Berry transcriptome: insights into a novel resource to understand development dependent secondary metabolism in Withania somnifera (Ashwagandha).

Withania somnifera (Ashwagandha) is considered as Rasayana in Indian systems of medicine. This study reports a novel transcriptome of W. somnifera berries, with high depth, quality and coverage. Assembled and annotated transcripts for nearly all genes related with the withanolide biosynthetic pathway were obtained. Tissue-wide gene expression analysis reflected almost similar definitions for the terpenoid pathway in leaf, root and berry tissues with relatively higher abundance of transcripts linked to steroid, phenylpropanoid metabolism as well as flavonoid metabolism in berries. The metabolome map generated from the data embodied transcripts from 143 metabolic pathways connected together and mediated collectively by about 1792 unique enzyme functions specific to berry, leaf and root tissues, respectively. Transcripts specific to cytochrome p450 (CYP450), methyltransferases and glycosyltransferases were distinctively located in a tissue specific manner and exhibited a complex network. Significant distribution of transcription factor genes such as MYB, early light inducible protein (ELI), minichromosome maintenance1, agamous, deficiens and serum response factor (MADS) and WRKY etc. was observed, as the major transcriptional regulators of secondary metabolism. Validation of the assembly was ascertained by cloning WsELI, which has a light dependent regulatory role in development.
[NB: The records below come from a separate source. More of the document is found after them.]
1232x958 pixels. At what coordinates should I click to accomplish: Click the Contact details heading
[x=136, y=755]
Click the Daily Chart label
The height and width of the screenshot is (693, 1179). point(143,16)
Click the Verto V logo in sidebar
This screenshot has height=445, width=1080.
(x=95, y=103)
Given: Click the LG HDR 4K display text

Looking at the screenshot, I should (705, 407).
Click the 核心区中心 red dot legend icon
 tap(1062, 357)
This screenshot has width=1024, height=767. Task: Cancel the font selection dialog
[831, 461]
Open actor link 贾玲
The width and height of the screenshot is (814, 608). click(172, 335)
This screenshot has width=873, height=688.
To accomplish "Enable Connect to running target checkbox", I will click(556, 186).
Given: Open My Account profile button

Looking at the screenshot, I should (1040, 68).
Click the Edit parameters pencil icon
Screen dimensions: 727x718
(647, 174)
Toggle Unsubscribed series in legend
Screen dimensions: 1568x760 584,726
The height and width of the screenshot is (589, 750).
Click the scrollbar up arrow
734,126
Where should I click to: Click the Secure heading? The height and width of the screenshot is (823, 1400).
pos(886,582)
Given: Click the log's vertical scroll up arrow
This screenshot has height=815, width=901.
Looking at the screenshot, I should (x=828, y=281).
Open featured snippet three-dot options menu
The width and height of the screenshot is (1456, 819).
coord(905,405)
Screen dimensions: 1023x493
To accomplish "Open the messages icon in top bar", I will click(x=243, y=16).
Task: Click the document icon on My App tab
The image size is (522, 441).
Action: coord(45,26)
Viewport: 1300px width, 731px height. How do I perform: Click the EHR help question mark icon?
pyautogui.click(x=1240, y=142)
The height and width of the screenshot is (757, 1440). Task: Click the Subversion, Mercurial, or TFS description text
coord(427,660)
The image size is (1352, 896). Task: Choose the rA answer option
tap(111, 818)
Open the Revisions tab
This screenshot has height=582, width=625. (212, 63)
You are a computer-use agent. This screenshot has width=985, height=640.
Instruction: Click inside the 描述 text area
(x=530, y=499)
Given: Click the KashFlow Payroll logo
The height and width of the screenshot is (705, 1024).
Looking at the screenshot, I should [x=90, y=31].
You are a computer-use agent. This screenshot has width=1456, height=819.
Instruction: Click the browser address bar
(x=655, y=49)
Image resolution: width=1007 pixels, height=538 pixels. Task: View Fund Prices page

Quantitative expression of WsELI was observed to be considerably modulated upon exposure to abiotic stress and elicitors. Co-relation of over-expression of WsELI, may provide new aspects for the functional role of ELI proteins in plants linked to secondary metabolism. The study offers the first comprehensive and comparative evaluation of W. somnifera transcriptome data between the three tissues and across other members of Solanaceae (Nicotiana, Solanum and Capsicum) with respect to major pathways and their metabolome regulation.